Marcelo ressaltou que a sociedade rapidamente referendou essa arquitetura constitucional. “Já no início dos anos 90 percebe-se a crescente postulação de ações diretas de inconstitucionalidade, juizados especiais com filas na porta e ações civis públicas se multiplicando. A sociedade apropriou-se desses mecanismos para se defender da brutalidade do mercado, do vizinho, do empregador”, elucida.

No entendimento do sociólogo, os brasileiros viram na judicialização um escoadouro para suas demandas. “O Judiciário é chamado a decidir em esferas políticas para corrigir ou substituir o Executivo e o Legislativo. Esse fardo é pesado demais e todo o magistrado o sente no seu cotidiano. Diante disso, somos impelidos a pensar sobre o papel da Magistratura como guardiã das promessas da democracia”, ressalta.

O sociólogo também destacou a importância do movimento associativo nesse contexto. “Se de um lado o Poder Judiciário se vê desafiado a repensar sua própria organização e mecanismos de gestão, de outro precisa avaliar os limites desse novo posicionamento. Nesse sentindo é muito importante a atuação das associações na defesa dos juízes”, pondera.

Marcelo Burgos, que acompanhou o movimento da Reforma do Judiciário, lembra que a Magistratura estava desprevenida para enfrentar o debate que, segundo ele, começou da pior maneira possível. “O impulso era de atacar o Judiciário e fragilizá-lo. Isso requereu esforço das associações de classe, que antes atuavam mais voltadas para assuntos internos”, completa.
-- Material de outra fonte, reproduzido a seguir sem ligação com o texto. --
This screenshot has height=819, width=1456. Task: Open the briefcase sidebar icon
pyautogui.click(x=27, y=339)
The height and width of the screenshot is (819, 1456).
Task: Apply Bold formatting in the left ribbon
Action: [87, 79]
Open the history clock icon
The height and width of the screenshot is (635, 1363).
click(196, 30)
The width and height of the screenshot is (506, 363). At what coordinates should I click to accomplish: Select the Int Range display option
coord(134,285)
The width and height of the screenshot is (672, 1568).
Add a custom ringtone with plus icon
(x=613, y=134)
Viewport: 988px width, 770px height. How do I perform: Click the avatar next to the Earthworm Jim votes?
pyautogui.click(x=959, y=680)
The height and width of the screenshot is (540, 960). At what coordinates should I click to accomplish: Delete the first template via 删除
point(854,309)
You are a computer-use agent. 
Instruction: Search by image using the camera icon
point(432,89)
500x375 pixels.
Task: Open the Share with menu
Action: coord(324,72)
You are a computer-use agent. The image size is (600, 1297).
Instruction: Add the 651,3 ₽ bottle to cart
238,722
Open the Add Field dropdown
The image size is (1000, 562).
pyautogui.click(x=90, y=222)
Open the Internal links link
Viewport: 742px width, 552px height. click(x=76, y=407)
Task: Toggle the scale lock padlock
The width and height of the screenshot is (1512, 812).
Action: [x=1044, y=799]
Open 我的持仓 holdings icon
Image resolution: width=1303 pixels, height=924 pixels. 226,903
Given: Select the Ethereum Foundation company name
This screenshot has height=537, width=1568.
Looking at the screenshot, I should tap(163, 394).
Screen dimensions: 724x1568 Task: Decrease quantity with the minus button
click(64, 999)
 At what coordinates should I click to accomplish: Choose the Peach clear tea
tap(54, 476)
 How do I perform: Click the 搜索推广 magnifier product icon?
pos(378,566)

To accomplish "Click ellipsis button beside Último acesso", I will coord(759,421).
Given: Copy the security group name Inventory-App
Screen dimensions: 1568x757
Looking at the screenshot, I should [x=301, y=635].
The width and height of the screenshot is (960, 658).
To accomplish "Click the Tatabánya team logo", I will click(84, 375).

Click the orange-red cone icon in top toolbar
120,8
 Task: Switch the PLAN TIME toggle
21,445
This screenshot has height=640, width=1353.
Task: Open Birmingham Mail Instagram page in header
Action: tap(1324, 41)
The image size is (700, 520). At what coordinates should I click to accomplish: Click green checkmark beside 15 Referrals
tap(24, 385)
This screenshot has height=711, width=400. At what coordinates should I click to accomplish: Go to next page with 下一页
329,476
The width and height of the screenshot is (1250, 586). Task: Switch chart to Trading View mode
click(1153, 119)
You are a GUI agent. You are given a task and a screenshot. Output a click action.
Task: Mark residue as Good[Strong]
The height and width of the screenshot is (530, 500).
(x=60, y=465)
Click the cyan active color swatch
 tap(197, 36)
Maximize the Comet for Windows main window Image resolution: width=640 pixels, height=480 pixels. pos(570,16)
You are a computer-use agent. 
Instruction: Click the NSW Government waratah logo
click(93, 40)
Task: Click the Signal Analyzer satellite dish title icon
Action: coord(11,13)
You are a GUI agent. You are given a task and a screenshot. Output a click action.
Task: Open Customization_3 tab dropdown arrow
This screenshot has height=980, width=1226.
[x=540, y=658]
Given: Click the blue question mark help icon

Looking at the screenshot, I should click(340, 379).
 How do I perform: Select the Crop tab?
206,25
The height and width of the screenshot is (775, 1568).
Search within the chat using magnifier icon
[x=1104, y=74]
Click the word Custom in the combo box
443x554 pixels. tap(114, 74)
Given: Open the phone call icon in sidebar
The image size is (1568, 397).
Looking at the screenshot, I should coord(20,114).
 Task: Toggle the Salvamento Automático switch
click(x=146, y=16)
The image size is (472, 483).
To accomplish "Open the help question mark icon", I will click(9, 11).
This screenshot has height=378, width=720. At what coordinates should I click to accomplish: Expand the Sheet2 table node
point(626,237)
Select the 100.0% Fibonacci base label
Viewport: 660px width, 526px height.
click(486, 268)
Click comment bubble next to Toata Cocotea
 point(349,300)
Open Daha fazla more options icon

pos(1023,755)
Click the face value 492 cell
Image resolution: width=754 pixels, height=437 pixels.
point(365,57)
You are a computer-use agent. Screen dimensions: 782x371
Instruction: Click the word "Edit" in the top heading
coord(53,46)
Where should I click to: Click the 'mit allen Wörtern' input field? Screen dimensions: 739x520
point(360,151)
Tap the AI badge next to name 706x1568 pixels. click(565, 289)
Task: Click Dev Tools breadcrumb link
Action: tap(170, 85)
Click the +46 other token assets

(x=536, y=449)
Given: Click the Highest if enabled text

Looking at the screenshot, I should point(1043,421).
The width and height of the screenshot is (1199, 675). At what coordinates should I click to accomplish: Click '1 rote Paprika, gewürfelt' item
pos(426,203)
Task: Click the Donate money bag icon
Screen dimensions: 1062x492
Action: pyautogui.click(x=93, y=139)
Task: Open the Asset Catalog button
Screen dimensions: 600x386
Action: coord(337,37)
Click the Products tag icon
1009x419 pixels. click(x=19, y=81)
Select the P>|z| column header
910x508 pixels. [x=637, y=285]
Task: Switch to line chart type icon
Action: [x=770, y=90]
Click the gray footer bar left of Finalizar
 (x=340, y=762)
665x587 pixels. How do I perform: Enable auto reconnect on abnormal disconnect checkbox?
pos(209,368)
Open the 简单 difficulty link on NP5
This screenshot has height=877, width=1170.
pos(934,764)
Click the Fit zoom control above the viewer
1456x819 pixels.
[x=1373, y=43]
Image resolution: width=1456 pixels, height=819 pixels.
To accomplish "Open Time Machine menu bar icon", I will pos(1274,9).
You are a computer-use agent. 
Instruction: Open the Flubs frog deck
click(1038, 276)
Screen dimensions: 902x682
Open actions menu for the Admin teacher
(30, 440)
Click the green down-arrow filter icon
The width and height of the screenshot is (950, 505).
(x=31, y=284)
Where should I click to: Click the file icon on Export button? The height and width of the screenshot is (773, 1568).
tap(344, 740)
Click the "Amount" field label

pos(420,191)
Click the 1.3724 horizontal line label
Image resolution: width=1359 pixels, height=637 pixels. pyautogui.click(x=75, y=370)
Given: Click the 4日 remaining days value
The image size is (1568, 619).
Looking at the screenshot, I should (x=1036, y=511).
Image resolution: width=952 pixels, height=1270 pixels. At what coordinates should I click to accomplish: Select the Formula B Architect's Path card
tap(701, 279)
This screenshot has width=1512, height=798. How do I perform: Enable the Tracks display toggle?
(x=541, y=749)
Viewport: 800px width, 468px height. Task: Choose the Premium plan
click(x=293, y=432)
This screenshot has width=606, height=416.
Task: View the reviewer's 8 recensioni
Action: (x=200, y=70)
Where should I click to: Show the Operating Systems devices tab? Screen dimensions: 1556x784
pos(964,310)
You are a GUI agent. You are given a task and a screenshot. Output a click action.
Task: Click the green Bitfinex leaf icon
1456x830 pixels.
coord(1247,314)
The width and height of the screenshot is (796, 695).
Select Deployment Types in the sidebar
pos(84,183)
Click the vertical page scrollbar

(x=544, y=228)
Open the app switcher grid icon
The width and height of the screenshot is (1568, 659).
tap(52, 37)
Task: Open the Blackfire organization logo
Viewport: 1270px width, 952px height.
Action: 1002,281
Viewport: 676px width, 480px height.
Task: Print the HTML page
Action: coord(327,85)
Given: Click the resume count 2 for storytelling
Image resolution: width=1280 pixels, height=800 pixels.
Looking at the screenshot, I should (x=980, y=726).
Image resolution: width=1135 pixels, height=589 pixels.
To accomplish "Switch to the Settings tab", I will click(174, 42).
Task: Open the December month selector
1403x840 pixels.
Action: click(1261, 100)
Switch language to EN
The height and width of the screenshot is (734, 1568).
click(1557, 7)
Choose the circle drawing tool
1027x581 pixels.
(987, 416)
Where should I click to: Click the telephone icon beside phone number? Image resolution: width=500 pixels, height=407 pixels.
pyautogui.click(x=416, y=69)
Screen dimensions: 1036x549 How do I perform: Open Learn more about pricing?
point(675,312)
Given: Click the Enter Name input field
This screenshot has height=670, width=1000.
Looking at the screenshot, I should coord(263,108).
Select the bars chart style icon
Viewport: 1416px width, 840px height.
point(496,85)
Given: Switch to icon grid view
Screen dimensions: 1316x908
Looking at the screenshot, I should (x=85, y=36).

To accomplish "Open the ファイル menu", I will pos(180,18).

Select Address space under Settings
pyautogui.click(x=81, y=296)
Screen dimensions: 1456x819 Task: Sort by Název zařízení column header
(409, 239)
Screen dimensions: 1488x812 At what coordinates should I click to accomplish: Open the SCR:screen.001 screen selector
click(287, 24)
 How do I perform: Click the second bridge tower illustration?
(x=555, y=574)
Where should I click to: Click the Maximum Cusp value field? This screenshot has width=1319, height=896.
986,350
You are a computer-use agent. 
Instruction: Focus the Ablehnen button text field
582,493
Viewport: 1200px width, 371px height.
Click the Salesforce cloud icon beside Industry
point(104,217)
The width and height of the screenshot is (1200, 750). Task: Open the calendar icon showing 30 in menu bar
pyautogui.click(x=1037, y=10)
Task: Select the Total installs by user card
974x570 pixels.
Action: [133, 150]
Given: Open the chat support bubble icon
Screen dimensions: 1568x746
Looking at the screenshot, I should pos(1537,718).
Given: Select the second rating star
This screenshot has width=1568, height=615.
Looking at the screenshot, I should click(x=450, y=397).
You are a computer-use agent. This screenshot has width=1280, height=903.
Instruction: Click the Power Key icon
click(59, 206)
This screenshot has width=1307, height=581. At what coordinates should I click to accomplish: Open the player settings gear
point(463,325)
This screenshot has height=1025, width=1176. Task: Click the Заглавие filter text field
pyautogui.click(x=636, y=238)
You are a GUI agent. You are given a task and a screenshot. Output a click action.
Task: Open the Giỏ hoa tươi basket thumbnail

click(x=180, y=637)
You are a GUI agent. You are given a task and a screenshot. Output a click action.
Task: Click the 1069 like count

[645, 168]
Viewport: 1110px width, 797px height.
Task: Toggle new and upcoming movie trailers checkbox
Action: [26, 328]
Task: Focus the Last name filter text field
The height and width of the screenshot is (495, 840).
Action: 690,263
Por fim, o sociólogo Marcelo Burgos alerta que há um mal estar crescente na sociedade brasileira em relação ao caminho de levar o Poder Judiciário a assumir as responsabilidades do Executivo e do Legislativo. “De algum modo oferecemos esse caminho que, de certa forma, se mostrou promissor. Na atual conjuntura, me parece que devemos voltar aos fundamentos da comunidade imaginada em 1988 e procurar fortalecer a representação política. Esse peso não deve ser do Judiciário”, conclui.